# STUDY QUESTIONS
[1] According to the passage on climate and crop yields, why do projected yield losses in the world's "breadbasket" regions threaten food security in countries that depend heavily on agriculture imports? Answer in one to three sentences.
[2] Rewrite the paragraph in the passage on climate and crop yields that begins "Global crop yield potentials have declined" as a bulleted list, keeping its main facts.
[3] In the passage on climate and crop yields, what share of the EU's agriculture imports does a recent study say will become highly vulnerable to droughts?

# PROVIDED PASSAGE
======

Global crop yield potentials have declined over the past decades due to a changing climate, and extreme weather events of severity and frequency made more likely by climate change are increasingly wreaking havoc on crops across the globe [41]. Widespread cases of extreme heat, droughts and water stress in Europe during the summer of 2022, for instance, caused substantial reduction in yields of main crops, including maize (–16%), soybean (–15%) and sunflowers (–12%) [42], that drove up food prices in supermarkets across Europe. At the same time, as many as 74% of farmers in the main agricultural states of the US experienced an average crop yield reduction of 38% [43,44]. Floods in Pakistan affected around 15% of the country’s cropland and resulted in production losses of 61–88% for cotton, rice and sugarcane [4547]. These losses have been linked to increased rates of very low weight babies by anemic and malnourished mothers [48,49].

Studies forecast that climate impacts on global agriculture production will only worsen in the coming years and decades. Many of the world‘s “breadbasket” regions, which account for large and disproportionate shares of staple crop (e.g., maize, rice and wheat) production globally, are located in climate vulnerable regions, and these breadbaskets are expected to see significant reductions in crop yields due to climate change [50]. This poses a serious threat to food security in countries around the world that are heavily dependent on agriculture imports. In fact, a recent study found that more than 44% of the EU‘s agriculture imports will become highly vulnerable to droughts in the next several decades, with key trading partners outside the EU expected to see a 35% rise in drought severity [51].

======

(Source records)
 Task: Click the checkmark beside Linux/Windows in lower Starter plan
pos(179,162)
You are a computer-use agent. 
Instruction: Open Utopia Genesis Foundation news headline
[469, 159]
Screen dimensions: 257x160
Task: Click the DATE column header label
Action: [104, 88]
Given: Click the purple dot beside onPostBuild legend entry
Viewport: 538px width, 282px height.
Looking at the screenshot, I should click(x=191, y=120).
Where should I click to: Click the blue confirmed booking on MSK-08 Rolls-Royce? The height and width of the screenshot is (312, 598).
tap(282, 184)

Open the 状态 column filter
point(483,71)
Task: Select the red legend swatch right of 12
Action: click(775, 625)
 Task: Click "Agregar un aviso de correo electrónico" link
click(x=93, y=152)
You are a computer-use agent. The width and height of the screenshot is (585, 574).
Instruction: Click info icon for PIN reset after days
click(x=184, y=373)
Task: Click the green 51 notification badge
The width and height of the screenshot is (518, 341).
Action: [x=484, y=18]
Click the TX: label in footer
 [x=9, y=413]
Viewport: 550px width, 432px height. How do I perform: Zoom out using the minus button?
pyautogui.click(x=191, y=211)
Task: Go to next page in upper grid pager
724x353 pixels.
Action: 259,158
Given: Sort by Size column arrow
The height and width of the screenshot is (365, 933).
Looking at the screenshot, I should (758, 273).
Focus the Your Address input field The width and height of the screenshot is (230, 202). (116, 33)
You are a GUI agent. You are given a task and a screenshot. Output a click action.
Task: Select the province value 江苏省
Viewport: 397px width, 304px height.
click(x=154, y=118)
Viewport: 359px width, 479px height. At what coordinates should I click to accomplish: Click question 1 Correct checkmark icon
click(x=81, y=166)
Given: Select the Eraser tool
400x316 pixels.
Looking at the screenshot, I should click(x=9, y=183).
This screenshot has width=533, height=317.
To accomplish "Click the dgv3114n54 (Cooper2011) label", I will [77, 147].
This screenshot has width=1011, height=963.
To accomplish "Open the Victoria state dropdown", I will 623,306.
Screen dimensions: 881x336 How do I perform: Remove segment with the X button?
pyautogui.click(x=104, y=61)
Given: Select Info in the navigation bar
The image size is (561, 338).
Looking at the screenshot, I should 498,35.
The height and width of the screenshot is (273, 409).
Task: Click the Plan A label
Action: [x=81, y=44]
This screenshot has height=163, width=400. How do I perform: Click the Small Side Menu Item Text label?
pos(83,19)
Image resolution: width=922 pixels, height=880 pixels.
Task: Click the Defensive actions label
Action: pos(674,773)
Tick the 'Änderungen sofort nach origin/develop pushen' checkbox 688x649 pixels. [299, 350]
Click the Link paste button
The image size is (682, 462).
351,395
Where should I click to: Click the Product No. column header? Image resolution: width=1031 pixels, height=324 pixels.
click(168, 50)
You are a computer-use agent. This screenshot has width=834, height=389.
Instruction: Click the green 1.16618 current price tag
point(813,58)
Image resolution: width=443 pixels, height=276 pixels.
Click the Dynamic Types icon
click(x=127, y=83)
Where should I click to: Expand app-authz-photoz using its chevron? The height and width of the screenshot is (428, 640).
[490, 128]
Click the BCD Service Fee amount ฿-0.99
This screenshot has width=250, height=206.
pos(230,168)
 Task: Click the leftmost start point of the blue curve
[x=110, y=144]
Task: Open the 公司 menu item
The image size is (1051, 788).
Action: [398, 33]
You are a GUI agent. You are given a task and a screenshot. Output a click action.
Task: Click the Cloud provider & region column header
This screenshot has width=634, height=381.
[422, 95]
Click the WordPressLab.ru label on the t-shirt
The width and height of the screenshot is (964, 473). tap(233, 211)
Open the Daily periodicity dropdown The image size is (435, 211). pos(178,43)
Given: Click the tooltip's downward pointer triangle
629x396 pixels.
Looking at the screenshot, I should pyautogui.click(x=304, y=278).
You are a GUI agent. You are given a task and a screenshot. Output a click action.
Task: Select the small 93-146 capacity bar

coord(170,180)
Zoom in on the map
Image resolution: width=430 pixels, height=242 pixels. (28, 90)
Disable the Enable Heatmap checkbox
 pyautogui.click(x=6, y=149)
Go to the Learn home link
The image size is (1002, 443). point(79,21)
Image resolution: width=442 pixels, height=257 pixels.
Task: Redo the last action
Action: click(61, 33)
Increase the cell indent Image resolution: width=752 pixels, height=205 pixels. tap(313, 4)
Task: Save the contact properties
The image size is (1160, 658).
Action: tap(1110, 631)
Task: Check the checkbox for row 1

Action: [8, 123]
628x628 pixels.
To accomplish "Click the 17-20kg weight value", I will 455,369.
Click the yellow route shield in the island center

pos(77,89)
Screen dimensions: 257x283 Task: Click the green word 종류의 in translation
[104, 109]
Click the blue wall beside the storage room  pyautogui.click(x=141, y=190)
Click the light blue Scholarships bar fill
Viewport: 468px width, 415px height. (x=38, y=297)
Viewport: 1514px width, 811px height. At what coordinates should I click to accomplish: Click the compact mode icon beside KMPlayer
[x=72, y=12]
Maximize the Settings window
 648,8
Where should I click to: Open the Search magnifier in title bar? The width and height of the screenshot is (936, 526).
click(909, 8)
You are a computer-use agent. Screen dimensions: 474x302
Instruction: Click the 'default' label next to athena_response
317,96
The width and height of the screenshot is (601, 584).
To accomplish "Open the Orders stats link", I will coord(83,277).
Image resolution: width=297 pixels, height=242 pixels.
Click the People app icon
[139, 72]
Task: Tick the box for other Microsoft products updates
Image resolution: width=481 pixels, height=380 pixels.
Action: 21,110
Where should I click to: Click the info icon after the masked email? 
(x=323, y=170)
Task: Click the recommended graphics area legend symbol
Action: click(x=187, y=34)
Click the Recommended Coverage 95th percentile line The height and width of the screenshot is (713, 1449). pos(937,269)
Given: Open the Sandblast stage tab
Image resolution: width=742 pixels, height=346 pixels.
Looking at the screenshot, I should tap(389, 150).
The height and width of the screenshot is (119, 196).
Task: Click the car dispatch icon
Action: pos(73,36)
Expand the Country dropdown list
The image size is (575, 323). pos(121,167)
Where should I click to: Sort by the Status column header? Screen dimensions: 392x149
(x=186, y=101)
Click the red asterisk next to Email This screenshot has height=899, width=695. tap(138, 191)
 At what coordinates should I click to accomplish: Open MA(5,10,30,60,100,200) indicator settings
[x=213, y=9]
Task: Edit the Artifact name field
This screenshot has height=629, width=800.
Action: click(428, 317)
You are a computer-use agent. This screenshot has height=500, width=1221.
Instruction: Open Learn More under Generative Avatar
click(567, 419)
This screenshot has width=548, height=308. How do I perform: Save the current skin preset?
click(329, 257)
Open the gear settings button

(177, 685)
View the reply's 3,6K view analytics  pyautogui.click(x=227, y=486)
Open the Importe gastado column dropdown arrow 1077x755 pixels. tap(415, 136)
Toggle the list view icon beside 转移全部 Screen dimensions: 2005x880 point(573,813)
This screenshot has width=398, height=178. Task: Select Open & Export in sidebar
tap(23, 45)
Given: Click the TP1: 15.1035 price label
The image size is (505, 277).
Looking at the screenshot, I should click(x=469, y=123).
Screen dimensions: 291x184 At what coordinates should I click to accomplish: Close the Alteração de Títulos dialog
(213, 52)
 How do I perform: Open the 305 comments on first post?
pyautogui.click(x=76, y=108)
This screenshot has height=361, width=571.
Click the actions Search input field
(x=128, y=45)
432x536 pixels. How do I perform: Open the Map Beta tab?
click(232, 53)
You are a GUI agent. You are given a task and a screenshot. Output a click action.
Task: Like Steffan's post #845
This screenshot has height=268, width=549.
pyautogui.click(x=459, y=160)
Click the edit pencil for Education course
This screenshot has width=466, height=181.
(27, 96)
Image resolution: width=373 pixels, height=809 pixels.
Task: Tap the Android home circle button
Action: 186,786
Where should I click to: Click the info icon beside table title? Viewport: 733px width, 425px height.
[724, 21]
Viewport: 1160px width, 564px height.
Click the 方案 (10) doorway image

======

# SOLUTIONS BELOW
[1] These breadbasket regions produce large and disproportionate shares of the world's staple crops, such as maize, rice and wheat. They are located in climate-vulnerable areas and are expected to see significant yield reductions due to climate change. As a result, countries that rely heavily on agriculture imports face a serious threat to their food security.

[2]
- Global crop yield potentials have declined over recent decades due to a changing climate. Extreme weather events, made more likely by climate change, are increasingly damaging crops worldwide.
- In Europe, extreme heat, droughts and water stress in summer 2022 cut yields of maize by 16%, soybean by 15% and sunflowers by 12%. These losses drove up supermarket food prices across Europe.
- In the main agricultural states of the US, up to 74% of farmers saw an average crop yield reduction of 38%.
- In Pakistan, floods affected about 15% of cropland and caused production losses of 61–88% for cotton, rice and sugarcane.
- These losses have been linked to higher rates of very low weight babies born to anemic and malnourished mothers.

[3] More than 44% of the EU's agriculture imports will become highly vulnerable to droughts in the next several decades.